● **DATA LINES**
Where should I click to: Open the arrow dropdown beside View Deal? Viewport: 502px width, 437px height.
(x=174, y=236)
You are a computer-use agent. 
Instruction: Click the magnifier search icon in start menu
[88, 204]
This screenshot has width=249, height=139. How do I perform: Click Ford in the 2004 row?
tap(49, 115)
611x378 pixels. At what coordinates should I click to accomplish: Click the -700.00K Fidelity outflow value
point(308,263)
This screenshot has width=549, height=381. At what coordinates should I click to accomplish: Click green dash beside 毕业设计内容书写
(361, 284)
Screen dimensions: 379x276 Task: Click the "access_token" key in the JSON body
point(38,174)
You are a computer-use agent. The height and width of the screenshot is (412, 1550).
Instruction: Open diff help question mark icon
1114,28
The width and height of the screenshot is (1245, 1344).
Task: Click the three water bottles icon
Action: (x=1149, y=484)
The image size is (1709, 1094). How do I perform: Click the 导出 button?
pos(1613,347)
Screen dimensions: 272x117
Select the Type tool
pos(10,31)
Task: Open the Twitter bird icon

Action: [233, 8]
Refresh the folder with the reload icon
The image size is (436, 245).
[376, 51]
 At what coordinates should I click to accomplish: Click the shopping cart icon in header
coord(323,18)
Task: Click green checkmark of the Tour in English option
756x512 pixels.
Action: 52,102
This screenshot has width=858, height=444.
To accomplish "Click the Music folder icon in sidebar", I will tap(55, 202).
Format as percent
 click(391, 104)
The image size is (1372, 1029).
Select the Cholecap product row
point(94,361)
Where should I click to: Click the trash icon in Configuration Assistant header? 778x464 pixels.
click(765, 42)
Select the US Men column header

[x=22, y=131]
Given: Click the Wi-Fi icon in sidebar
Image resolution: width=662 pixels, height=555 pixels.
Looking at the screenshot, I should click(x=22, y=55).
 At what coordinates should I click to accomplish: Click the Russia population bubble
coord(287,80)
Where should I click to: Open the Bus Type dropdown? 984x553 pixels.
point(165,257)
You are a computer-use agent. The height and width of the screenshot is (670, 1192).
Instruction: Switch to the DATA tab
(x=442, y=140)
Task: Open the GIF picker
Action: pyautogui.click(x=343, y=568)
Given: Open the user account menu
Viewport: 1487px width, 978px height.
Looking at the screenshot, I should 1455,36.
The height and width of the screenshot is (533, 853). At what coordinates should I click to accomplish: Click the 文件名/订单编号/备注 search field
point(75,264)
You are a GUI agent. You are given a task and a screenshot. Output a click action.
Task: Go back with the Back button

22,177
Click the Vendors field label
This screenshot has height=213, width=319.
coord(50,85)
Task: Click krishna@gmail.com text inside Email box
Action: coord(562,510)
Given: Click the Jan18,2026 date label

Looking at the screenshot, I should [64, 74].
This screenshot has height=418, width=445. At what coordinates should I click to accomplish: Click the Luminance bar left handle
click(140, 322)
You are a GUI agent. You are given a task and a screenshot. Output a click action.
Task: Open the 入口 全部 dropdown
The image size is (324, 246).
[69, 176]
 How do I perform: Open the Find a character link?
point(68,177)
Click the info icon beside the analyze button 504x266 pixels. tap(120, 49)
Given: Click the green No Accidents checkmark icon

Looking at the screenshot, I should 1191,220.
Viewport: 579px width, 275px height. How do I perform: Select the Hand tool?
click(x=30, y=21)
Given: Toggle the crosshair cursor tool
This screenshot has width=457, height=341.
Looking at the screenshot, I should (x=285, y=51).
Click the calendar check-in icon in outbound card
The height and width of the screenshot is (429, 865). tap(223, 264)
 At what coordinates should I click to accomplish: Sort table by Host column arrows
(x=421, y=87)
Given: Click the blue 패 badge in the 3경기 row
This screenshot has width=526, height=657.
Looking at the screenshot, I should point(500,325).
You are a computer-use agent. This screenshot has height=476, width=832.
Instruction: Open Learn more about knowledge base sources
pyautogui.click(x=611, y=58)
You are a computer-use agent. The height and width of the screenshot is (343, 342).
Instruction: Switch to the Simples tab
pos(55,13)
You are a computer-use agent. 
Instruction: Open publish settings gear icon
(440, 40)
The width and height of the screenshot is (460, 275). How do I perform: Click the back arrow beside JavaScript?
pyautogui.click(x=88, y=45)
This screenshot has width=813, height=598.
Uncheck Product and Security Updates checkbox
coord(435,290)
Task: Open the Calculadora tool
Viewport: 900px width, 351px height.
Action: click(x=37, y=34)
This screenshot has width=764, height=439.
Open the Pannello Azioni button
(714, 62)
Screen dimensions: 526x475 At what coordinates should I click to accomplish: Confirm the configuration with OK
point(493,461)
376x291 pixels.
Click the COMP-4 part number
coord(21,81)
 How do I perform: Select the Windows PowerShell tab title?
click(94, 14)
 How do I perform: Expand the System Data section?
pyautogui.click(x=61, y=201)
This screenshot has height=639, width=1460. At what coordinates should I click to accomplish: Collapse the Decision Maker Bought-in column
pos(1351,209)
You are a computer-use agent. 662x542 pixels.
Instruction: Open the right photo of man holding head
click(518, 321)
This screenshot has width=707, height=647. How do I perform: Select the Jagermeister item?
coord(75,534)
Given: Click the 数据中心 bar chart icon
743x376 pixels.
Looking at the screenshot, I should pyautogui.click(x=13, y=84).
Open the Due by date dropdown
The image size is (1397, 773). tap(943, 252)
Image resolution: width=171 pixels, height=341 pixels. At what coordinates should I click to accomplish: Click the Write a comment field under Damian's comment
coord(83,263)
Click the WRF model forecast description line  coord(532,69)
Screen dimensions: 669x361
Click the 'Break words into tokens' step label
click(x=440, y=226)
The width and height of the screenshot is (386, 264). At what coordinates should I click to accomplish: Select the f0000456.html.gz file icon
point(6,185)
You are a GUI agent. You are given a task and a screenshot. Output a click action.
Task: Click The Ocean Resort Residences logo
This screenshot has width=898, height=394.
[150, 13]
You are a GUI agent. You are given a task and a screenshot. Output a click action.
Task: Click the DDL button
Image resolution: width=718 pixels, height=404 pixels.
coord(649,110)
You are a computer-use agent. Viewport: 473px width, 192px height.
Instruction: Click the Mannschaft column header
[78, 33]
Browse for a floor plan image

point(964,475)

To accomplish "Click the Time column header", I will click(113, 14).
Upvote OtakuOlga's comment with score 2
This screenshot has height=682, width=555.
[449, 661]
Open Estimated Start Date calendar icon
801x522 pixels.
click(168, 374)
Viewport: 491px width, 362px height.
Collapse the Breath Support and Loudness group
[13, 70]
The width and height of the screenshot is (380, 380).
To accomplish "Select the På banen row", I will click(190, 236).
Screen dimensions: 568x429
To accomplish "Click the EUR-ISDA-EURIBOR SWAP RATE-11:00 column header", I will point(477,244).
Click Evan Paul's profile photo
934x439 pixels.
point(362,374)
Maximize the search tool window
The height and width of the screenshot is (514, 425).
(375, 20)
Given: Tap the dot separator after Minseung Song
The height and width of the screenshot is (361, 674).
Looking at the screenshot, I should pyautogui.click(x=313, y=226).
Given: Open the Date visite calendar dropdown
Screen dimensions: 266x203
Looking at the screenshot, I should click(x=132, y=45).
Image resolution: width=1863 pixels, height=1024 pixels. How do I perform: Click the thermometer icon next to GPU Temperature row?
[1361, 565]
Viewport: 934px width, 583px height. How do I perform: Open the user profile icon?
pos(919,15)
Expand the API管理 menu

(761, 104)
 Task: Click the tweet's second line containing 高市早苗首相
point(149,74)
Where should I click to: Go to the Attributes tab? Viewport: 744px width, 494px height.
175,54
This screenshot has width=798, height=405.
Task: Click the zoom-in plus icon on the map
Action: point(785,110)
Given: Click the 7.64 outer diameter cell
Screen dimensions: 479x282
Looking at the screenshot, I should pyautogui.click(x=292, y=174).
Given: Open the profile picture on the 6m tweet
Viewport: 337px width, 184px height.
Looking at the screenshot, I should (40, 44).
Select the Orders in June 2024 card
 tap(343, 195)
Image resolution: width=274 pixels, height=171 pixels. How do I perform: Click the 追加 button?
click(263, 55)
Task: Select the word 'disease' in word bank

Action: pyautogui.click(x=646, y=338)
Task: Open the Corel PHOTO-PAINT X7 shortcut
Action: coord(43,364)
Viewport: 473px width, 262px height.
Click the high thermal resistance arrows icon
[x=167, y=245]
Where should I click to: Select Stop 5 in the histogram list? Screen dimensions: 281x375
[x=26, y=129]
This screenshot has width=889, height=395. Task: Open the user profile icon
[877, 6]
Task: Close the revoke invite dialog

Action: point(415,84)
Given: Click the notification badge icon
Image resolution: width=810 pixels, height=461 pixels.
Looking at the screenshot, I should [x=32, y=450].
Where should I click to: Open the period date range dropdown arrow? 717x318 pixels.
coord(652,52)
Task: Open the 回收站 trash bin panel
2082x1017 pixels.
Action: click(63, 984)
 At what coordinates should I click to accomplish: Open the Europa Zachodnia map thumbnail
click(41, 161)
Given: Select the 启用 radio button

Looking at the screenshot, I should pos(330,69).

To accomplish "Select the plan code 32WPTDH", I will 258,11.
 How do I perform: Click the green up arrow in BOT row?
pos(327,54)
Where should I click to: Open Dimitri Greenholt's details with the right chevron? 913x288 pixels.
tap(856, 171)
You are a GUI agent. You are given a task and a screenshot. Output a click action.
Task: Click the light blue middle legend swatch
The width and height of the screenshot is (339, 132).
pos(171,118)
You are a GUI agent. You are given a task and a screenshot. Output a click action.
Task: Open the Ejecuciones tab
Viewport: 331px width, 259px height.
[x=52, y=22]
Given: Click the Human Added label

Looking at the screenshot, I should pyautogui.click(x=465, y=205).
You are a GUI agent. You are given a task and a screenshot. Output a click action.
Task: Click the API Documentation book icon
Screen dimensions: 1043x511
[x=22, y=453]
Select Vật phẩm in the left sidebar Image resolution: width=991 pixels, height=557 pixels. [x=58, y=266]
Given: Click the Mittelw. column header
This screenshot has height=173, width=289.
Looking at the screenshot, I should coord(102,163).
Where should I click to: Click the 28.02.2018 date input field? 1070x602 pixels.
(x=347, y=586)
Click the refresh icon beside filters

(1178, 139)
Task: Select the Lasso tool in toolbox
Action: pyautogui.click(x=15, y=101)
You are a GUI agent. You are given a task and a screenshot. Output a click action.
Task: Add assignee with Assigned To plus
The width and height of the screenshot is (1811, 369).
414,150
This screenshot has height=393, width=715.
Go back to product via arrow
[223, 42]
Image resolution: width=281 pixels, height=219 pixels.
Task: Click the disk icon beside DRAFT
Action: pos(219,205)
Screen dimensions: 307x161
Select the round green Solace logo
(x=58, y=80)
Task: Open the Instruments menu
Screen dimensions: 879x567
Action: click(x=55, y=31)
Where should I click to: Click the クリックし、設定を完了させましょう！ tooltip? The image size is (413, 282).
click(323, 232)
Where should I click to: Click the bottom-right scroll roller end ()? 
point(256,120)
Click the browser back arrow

● **TASK BRIEF**
Reproduce the records word for word, from the start of the records up to and including the line that contains "point(165,257)".

● **FULL OUTPUT**
Where should I click to: Open the arrow dropdown beside View Deal? Viewport: 502px width, 437px height.
(x=174, y=236)
You are a computer-use agent. 
Instruction: Click the magnifier search icon in start menu
[88, 204]
This screenshot has width=249, height=139. How do I perform: Click Ford in the 2004 row?
tap(49, 115)
611x378 pixels. At what coordinates should I click to accomplish: Click the -700.00K Fidelity outflow value
point(308,263)
This screenshot has width=549, height=381. At what coordinates should I click to accomplish: Click green dash beside 毕业设计内容书写
(361, 284)
Screen dimensions: 379x276 Task: Click the "access_token" key in the JSON body
point(38,174)
You are a computer-use agent. The height and width of the screenshot is (412, 1550).
Instruction: Open diff help question mark icon
1114,28
The width and height of the screenshot is (1245, 1344).
Task: Click the three water bottles icon
Action: (x=1149, y=484)
The image size is (1709, 1094). How do I perform: Click the 导出 button?
pos(1613,347)
Screen dimensions: 272x117
Select the Type tool
pos(10,31)
Task: Open the Twitter bird icon

Action: [233, 8]
Refresh the folder with the reload icon
The image size is (436, 245).
[376, 51]
 At what coordinates should I click to accomplish: Click the shopping cart icon in header
coord(323,18)
Task: Click green checkmark of the Tour in English option
756x512 pixels.
Action: 52,102
This screenshot has width=858, height=444.
To accomplish "Click the Music folder icon in sidebar", I will tap(55, 202).
Format as percent
 click(391, 104)
The image size is (1372, 1029).
Select the Cholecap product row
point(94,361)
Where should I click to: Click the trash icon in Configuration Assistant header? 778x464 pixels.
click(765, 42)
Select the US Men column header

[x=22, y=131]
Given: Click the Wi-Fi icon in sidebar
Image resolution: width=662 pixels, height=555 pixels.
Looking at the screenshot, I should click(x=22, y=55).
 At what coordinates should I click to accomplish: Click the Russia population bubble
coord(287,80)
Where should I click to: Open the Bus Type dropdown? 984x553 pixels.
point(165,257)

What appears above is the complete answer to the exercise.